START

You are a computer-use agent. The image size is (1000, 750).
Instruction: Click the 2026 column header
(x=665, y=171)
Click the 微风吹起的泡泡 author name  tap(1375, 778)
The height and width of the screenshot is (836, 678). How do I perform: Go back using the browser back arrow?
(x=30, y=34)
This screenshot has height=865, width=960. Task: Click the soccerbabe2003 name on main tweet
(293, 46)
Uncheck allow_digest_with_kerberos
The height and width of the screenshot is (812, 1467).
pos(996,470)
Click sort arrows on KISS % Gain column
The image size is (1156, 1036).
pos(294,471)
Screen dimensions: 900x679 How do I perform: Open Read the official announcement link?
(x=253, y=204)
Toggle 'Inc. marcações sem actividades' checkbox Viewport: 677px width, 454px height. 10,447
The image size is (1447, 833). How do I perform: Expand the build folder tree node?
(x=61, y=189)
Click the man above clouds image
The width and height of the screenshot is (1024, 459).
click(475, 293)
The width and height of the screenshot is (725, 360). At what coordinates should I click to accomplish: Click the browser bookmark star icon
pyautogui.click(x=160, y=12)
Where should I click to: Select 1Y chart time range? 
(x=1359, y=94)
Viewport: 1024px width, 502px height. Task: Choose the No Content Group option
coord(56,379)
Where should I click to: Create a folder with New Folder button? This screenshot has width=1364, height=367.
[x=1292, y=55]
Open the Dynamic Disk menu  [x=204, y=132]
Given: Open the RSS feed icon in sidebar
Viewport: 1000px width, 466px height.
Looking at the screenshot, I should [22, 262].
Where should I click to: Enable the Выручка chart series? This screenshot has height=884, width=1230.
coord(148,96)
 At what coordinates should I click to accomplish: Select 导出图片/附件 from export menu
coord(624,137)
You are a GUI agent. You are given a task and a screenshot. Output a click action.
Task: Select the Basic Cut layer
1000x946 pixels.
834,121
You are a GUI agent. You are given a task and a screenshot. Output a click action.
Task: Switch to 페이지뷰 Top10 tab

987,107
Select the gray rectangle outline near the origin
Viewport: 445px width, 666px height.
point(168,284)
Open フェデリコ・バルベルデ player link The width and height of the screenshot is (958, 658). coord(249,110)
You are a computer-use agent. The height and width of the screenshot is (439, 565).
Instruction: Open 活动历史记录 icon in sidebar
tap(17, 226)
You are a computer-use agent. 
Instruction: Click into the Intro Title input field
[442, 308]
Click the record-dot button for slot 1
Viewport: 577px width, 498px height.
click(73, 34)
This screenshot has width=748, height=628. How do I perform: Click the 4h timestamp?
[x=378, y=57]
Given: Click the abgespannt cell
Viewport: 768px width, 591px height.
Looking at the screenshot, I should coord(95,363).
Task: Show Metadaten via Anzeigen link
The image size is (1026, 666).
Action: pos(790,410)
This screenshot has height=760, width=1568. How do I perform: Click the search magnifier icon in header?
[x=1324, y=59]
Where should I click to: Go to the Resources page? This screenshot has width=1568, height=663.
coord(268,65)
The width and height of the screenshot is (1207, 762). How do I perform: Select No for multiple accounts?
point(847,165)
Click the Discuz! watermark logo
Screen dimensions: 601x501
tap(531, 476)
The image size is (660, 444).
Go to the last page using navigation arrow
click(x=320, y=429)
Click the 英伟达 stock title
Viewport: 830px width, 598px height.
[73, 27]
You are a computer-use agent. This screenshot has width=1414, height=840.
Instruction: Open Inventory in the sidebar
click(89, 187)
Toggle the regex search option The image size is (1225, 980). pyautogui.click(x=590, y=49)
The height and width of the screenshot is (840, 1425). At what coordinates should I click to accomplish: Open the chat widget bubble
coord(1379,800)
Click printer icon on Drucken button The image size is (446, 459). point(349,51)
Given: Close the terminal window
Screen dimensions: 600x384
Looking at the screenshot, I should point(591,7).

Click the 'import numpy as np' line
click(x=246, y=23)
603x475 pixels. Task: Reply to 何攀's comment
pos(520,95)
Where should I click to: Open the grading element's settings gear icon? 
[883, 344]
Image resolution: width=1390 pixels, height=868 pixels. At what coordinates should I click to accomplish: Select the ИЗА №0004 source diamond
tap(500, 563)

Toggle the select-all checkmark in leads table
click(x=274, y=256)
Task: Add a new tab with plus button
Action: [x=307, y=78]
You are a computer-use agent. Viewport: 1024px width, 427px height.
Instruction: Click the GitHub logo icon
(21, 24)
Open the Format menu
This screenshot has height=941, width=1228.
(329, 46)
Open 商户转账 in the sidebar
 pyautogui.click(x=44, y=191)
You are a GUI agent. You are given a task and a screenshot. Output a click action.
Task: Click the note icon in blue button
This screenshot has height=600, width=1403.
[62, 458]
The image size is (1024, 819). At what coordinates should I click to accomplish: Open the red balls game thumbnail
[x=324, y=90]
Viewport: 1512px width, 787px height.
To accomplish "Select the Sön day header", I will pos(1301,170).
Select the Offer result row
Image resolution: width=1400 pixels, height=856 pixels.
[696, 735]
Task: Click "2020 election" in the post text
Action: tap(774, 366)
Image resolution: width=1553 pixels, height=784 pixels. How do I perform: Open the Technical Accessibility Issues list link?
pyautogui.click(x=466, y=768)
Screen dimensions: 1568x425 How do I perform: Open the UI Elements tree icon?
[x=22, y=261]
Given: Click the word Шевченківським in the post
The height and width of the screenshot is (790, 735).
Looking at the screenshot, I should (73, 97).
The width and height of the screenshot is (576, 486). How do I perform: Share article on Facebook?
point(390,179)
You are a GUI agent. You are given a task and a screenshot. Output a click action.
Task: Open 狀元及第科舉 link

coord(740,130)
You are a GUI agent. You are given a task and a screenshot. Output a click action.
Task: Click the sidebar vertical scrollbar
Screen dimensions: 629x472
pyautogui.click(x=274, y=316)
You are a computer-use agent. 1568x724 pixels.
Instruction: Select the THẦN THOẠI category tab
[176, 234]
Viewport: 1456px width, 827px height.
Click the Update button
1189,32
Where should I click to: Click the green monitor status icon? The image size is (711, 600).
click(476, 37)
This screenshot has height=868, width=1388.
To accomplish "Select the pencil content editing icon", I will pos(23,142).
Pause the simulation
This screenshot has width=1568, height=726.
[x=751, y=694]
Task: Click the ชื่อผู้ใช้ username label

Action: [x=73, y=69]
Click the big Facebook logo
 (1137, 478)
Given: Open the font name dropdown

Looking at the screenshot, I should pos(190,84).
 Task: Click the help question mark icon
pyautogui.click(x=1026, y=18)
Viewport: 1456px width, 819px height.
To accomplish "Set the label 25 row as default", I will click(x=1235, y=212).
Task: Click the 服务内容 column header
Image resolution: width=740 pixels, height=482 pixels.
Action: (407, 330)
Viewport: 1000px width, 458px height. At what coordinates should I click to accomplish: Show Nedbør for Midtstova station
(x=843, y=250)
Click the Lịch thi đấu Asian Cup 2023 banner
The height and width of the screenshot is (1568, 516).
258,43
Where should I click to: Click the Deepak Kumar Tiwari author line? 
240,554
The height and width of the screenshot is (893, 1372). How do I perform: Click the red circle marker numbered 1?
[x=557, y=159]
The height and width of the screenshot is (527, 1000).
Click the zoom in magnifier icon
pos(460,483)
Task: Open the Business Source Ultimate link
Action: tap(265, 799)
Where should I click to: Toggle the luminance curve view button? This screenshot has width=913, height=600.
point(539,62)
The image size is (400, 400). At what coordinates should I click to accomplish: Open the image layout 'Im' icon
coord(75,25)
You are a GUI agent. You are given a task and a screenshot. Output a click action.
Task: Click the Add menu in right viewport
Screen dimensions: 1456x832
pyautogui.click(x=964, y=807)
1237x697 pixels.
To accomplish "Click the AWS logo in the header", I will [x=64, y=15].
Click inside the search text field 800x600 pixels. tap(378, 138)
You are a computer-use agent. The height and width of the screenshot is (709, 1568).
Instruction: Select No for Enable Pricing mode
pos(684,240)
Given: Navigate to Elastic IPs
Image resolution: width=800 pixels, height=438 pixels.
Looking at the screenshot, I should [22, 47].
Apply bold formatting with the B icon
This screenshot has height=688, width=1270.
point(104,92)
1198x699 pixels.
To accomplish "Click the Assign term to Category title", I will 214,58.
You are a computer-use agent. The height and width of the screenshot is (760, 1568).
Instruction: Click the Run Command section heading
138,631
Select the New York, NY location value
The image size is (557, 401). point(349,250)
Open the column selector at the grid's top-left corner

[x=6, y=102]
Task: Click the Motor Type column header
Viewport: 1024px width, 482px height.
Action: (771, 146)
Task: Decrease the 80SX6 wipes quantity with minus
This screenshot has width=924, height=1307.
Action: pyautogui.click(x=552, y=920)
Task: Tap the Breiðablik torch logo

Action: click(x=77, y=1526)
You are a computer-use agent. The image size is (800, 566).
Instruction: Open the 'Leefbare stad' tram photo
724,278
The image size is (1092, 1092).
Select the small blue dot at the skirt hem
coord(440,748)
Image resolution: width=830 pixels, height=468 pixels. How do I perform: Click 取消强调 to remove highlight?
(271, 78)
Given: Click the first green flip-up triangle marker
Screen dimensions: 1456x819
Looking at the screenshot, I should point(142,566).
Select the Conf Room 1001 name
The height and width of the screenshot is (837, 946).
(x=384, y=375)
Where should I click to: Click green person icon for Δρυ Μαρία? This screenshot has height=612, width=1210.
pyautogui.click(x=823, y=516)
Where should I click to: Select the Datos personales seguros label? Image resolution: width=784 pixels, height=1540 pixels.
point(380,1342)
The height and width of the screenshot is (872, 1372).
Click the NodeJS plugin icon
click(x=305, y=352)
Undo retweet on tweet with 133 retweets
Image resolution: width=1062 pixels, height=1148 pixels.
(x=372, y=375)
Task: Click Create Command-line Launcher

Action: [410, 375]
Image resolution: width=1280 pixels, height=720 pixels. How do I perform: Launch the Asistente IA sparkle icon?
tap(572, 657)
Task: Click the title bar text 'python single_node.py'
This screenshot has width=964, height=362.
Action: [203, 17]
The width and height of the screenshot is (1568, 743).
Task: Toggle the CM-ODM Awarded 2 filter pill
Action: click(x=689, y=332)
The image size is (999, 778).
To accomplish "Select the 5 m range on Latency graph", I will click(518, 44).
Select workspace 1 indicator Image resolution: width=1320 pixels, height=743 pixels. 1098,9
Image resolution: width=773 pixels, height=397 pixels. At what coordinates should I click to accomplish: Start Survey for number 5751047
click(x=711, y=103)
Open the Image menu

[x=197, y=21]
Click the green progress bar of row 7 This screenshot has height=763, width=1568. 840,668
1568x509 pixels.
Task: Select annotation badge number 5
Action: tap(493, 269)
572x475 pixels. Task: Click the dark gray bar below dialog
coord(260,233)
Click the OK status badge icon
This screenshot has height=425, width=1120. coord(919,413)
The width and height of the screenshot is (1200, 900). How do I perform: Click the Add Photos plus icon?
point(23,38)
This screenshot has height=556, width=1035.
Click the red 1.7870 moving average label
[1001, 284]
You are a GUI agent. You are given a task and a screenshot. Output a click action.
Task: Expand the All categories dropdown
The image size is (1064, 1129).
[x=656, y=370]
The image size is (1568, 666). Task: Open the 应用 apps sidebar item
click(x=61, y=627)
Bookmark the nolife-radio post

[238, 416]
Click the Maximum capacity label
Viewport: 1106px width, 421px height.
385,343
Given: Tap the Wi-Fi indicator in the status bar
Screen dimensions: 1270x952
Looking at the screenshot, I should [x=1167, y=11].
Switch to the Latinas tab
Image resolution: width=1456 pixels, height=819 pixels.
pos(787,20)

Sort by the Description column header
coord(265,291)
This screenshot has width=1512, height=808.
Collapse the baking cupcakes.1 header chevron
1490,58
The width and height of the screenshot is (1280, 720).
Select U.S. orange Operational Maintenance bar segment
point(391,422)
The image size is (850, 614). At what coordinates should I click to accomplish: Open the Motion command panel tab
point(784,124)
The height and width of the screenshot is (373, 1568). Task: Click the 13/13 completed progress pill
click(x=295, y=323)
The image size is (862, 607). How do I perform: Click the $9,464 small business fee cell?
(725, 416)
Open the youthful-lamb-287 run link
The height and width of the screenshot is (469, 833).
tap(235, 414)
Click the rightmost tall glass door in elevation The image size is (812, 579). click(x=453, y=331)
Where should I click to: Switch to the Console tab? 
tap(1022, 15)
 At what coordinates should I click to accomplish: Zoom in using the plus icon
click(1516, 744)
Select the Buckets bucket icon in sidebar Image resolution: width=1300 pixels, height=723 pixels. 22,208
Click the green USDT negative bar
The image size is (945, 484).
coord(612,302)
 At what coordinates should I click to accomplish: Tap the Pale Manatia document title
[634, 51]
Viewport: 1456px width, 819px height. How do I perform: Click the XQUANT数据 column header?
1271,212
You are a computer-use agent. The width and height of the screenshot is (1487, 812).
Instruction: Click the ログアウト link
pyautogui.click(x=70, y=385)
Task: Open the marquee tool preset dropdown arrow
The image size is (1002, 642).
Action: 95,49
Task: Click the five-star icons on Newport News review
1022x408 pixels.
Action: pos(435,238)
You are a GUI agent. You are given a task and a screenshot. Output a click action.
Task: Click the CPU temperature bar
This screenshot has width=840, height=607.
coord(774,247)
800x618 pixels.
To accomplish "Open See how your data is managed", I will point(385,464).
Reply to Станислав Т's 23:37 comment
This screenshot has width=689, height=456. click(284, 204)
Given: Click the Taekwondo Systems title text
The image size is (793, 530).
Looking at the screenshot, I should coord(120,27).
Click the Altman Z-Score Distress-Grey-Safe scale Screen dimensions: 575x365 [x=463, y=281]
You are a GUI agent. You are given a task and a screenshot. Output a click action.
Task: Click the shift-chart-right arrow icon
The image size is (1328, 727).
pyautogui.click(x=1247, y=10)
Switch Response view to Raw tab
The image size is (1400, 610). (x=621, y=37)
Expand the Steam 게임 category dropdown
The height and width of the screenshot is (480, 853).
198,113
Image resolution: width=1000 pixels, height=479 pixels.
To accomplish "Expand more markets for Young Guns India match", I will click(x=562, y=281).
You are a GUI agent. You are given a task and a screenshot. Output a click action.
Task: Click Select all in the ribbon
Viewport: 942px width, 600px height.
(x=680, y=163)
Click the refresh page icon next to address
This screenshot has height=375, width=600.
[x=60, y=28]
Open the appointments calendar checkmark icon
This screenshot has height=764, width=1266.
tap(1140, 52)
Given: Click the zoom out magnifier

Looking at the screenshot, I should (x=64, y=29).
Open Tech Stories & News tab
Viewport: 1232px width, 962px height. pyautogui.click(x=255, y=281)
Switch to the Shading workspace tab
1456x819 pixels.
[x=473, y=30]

END

> [TO DO]
Starting at the beginning of the material and stopping after the line containing "(x=30, y=34)", rewrite those lines, requests included, with 57 added to every coordinate in the answers. Reproduce no other lines.

> [OUTPUT OF THE EXERCISE]
You are a computer-use agent. The image size is (1000, 750).
Instruction: Click the 2026 column header
(x=722, y=228)
Click the 微风吹起的泡泡 author name  tap(1432, 835)
The height and width of the screenshot is (836, 678). How do I perform: Go back using the browser back arrow?
(x=87, y=91)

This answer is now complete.